As to how to generate the hash, reading the entire file into PHP might be slow (particularly if you try to read it all into a single string to hash it). Most Linux/Posix/Unix systems come with tools like 'md5sum' which will generate a hash from a stream very efficiently.
C.
forge a filename
try to open that file
if it exists, goto 1
create the file
Using something based on a timestamp maybe. See the microtime function for details. Alternatively uniqid to generate a unique ID based on the current time.
Guaranteed unique cannot be random. Random cannot be guaranteed unique. If you want unique (without the random) then just use the integers: 0, 1, 2, ... 1235, 1236, 1237, ... Definitely unique, but not random.

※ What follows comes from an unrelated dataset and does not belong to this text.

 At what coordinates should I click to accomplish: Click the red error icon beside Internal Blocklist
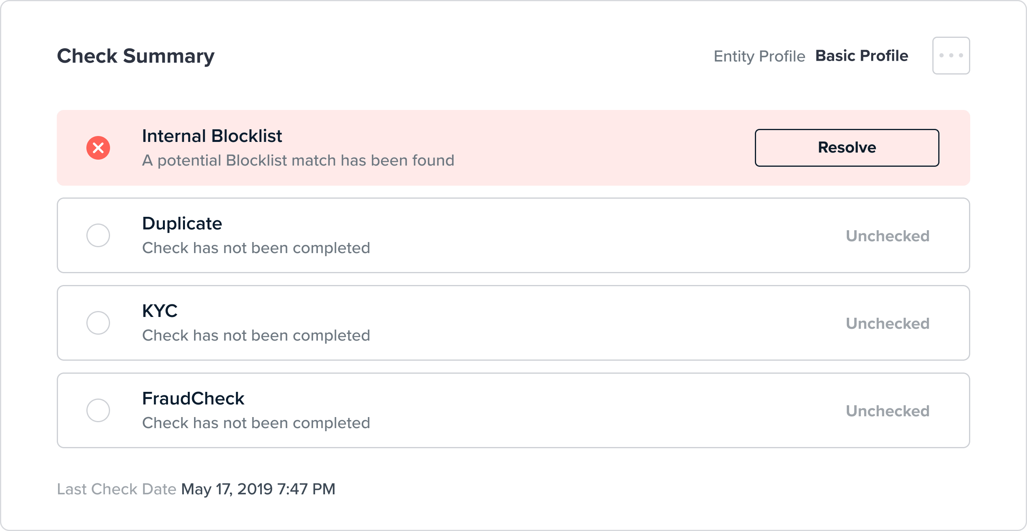(98, 147)
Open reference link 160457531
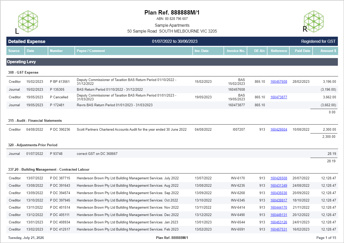 (x=279, y=230)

If that doesn't suit, then you can have definitely unique with the appearance of random. You use encryption on the integers to make them appear random. Using DES will give you 32 bit numbers, while using AES will give you 64 bit numbers. Use either to encrypt 0, 1, 2, ... in order with the same key. All you need to store is the key and the next number to encrypt. Because encryption is reversible, then the encrypted numbers are guaranteed unique.
If 64 bit or 32 bit numbers are too large (32 bits is 8 hex digits) then look at a format preserving encryption which will give you a smaller size range at some cost in time.
My solution is usually a hash (MD5/SHA1/...) of the image contents. This has the added advantage that if people upload the same image twice you still only have one image on the hard disk, saving some space (ofc you have to make sure that the image is not deleted if one user deletes it and another user has the same image in use).